◆ **Aim of the exercise**
Please restate the passage on anti-Blackness and Black mathematics teachers, starting at "These are just" and ending at "for teacher retention.", swapping "constructs" for "beliefs".

These are just a few of the instances of how anti-Blackness ideology negatively affects Black mathematics teachers. Dumas (2016) argued that a better theorization of anti-Blackness will help policymakers better understand the lack of willingness for many Black teachers, in this case Black mathematics teachers, to remain in the teaching profession. With this in mind, we provide a lens on the experiences of Black mathematics teachers who are recruited, hired, and, far too often, pushed to the brink of leaving a profession that is entangled with anti-Black constructs, motives, and institutional arrangements (Higgins et al., 2018). From our perspective, these constructs, motives, and institutional arrangements are enacted in day-to-day microaggressive interactions, which we argue are organizational factors that have implications for teacher retention.
We offer a novel line of research at the nexus of teacher diversity and mathematics teacher education. Frequently, literature referring to “teachers of color” implies people of Indigenous, African, Hispanic/Latinx, or Asian Pacific Island heritage. We support collective identity of people of color, and yet without research that is specific to retaining Black mathematics teachers and exploring the unique perspectives and practices that they bring to mathematics education, the field will continue to push for more Black teachers without fully examining specific barriers, like anti-Black racism, that affect attrition. In this study, we use “Black” as an inclusive term to refer to anyone with ancestry in the African diaspora, including Africa, the Caribbean, South America, Europe, Asia, and the Americas, and to include the intersectional identities of Black people. Where cited authors use the term African American, we honor their language choice.

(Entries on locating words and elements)
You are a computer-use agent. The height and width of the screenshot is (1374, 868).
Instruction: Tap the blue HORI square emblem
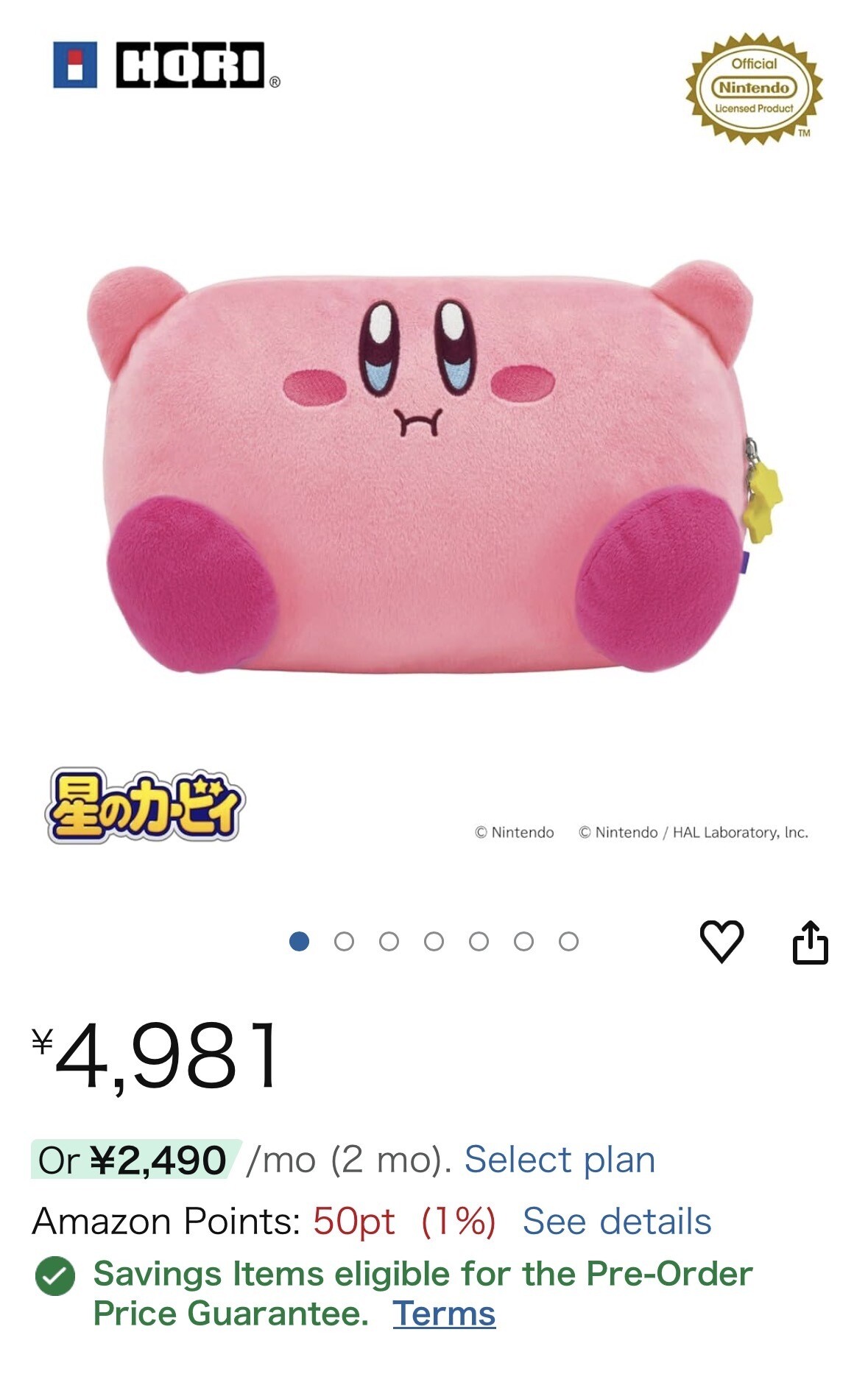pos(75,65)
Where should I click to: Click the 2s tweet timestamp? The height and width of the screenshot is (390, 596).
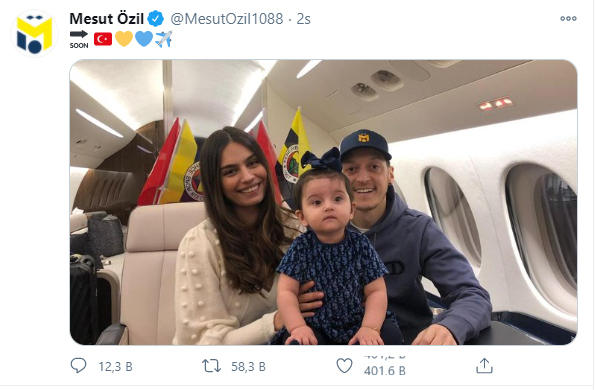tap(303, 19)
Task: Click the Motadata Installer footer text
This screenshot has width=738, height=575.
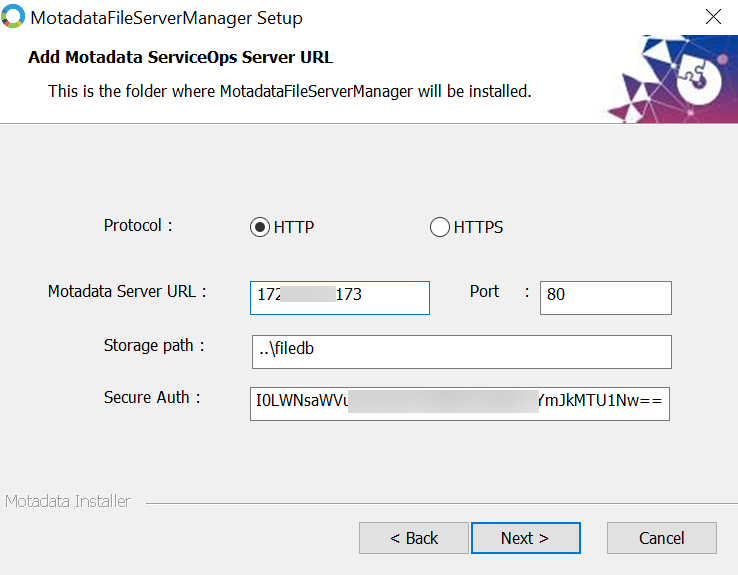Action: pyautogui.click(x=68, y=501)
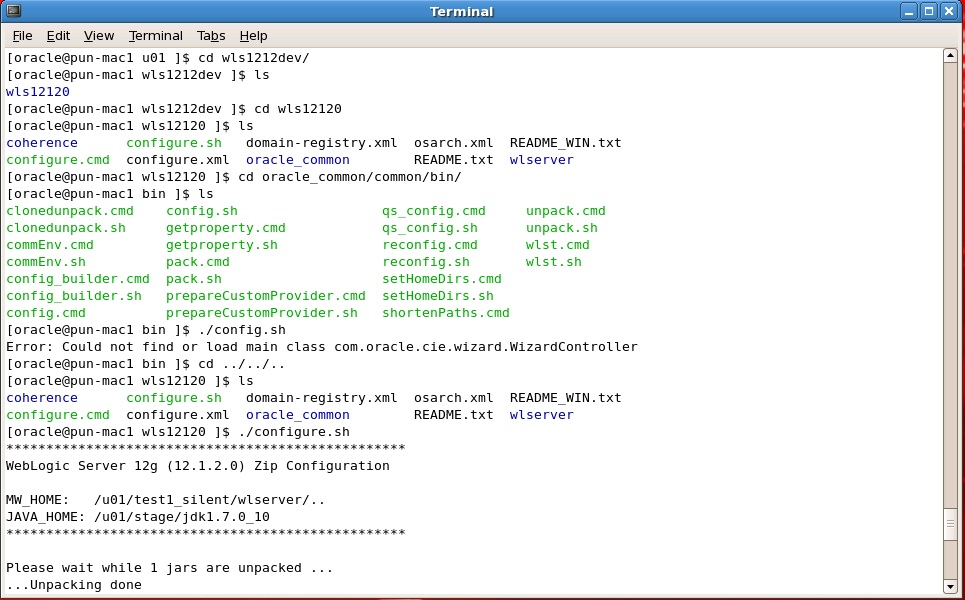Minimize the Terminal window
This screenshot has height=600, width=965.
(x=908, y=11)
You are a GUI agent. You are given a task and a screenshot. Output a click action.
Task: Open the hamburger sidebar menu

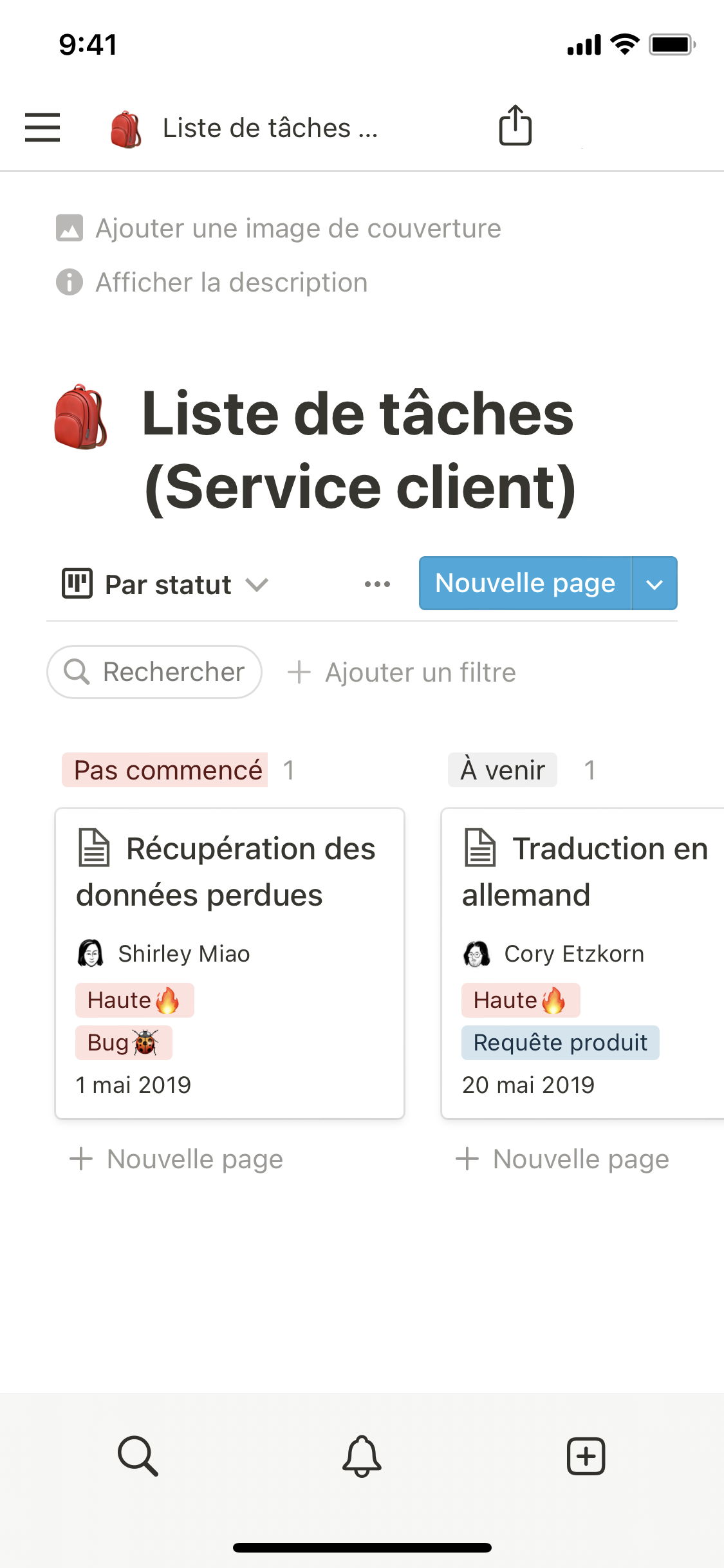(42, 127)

◆ **Written response**
These are just a few of the instances of how anti-Blackness ideology negatively affects Black mathematics teachers. Dumas (2016) argued that a better theorization of anti-Blackness will help policymakers better understand the lack of willingness for many Black teachers, in this case Black mathematics teachers, to remain in the teaching profession. With this in mind, we provide a lens on the experiences of Black mathematics teachers who are recruited, hired, and, far too often, pushed to the brink of leaving a profession that is entangled with anti-Black beliefs, motives, and institutional arrangements (Higgins et al., 2018). From our perspective, these beliefs, motives, and institutional arrangements are enacted in day-to-day microaggressive interactions, which we argue are organizational factors that have implications for teacher retention.